# Exercise:
Your answer should be the lines below from the one holding "For every named target in this 1280×2508" through the one holding "Descrizione [tab] (127, 1055)", copied exactly and with nothing else.

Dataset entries
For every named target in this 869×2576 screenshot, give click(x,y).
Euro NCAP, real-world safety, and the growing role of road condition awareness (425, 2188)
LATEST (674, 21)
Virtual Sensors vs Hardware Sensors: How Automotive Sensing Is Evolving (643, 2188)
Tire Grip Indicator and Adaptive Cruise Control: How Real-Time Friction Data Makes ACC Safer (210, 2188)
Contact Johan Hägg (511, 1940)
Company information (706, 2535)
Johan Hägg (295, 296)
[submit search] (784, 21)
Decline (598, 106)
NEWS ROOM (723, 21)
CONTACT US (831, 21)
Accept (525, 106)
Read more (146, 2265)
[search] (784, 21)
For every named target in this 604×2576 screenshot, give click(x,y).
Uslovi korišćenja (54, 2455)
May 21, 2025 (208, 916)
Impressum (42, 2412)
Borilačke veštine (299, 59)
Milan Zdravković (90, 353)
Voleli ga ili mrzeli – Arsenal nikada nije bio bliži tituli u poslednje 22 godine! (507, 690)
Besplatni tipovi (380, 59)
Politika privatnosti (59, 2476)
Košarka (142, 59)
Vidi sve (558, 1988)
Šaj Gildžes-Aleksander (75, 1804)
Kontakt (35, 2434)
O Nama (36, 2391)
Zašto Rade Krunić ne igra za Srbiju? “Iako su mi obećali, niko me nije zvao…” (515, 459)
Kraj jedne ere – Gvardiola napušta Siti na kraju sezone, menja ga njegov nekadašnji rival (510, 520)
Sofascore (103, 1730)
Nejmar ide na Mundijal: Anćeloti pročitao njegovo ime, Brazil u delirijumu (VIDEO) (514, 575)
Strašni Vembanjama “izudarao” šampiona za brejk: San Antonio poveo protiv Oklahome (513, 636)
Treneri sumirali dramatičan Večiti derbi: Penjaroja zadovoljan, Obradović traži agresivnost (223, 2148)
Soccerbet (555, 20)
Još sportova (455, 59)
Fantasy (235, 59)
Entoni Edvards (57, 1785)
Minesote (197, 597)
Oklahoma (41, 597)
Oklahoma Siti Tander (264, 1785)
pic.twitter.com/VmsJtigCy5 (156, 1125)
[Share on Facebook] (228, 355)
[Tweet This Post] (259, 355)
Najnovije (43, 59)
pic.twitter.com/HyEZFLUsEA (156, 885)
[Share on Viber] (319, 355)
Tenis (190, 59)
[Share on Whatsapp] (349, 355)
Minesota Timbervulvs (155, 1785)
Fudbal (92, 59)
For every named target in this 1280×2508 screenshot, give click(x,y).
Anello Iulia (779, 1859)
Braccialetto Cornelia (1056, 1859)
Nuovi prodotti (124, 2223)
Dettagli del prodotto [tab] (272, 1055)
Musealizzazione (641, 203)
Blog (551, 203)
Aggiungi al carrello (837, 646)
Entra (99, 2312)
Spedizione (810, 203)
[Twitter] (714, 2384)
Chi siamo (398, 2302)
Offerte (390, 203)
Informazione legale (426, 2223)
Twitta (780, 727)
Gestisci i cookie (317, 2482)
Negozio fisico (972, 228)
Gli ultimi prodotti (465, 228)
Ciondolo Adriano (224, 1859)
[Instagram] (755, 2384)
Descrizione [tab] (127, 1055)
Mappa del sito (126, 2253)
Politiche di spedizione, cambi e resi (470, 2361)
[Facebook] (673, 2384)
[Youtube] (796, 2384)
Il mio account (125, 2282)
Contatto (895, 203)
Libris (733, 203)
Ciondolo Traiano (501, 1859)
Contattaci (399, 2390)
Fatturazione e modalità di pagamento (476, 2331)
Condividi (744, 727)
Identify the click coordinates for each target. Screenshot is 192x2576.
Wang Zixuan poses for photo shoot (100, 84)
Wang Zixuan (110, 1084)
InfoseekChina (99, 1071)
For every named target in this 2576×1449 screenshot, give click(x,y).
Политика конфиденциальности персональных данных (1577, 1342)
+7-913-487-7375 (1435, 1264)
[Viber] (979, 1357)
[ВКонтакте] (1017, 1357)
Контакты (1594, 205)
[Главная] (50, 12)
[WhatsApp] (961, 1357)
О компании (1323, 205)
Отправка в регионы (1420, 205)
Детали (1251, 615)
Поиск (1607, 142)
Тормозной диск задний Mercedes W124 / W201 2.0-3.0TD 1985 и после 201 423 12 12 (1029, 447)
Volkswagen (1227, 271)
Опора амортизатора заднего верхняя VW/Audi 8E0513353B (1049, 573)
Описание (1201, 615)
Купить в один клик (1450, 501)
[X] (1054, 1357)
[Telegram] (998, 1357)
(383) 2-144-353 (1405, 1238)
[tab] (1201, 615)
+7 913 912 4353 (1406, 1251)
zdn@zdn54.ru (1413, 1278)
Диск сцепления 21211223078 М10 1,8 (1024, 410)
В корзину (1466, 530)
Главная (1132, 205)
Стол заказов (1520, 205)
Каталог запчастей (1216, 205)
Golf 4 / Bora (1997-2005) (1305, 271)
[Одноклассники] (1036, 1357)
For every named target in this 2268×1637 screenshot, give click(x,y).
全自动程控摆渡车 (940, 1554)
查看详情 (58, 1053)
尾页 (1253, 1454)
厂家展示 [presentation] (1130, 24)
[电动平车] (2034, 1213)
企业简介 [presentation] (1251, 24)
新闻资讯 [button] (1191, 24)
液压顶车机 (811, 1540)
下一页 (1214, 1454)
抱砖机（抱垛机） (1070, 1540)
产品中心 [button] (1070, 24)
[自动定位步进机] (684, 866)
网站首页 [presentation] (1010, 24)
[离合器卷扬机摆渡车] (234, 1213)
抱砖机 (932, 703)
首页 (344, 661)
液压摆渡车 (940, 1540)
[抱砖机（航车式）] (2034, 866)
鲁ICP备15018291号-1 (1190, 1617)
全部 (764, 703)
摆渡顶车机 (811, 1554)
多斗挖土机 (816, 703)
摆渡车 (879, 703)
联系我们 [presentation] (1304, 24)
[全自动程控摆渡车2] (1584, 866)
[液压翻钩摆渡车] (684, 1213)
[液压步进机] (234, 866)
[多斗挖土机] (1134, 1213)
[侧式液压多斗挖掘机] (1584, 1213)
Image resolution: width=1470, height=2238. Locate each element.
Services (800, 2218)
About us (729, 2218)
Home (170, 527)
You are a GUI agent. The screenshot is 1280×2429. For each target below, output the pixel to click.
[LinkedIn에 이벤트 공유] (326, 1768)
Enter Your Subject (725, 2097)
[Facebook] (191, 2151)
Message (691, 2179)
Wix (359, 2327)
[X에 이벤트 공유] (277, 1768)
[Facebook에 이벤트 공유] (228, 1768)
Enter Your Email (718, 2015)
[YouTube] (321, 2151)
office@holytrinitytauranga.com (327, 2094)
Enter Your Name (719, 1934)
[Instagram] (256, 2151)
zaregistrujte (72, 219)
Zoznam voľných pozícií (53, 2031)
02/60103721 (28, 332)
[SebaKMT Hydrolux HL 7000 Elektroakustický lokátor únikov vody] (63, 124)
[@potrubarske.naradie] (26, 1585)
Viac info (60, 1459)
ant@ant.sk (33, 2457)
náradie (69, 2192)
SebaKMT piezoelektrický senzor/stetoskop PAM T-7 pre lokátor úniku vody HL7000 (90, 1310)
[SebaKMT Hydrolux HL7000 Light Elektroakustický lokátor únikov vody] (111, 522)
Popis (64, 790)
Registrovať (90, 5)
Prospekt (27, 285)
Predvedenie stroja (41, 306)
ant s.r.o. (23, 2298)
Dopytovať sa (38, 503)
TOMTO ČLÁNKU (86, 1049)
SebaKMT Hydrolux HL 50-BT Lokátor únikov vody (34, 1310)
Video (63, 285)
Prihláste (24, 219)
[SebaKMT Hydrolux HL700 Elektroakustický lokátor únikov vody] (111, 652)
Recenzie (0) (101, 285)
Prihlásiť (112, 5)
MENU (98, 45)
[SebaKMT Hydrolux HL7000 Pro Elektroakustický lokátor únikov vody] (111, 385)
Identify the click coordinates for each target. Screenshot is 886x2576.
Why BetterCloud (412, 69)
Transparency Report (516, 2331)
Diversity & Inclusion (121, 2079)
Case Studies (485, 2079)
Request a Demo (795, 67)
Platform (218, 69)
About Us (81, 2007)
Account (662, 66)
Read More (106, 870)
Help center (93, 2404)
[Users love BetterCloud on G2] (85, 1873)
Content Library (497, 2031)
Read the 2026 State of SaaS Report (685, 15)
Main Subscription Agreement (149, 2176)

# Reply to the exercise:
For every named target in this 1280×2508 screenshot, give click(x,y).
Anello Iulia (779, 1859)
Braccialetto Cornelia (1056, 1859)
Nuovi prodotti (124, 2223)
Dettagli del prodotto [tab] (272, 1055)
Musealizzazione (641, 203)
Blog (551, 203)
Aggiungi al carrello (837, 646)
Entra (99, 2312)
Spedizione (810, 203)
[Twitter] (714, 2384)
Chi siamo (398, 2302)
Offerte (390, 203)
Informazione legale (426, 2223)
Twitta (780, 727)
Gestisci i cookie (317, 2482)
Negozio fisico (972, 228)
Gli ultimi prodotti (465, 228)
Ciondolo Adriano (224, 1859)
[Instagram] (755, 2384)
Descrizione [tab] (127, 1055)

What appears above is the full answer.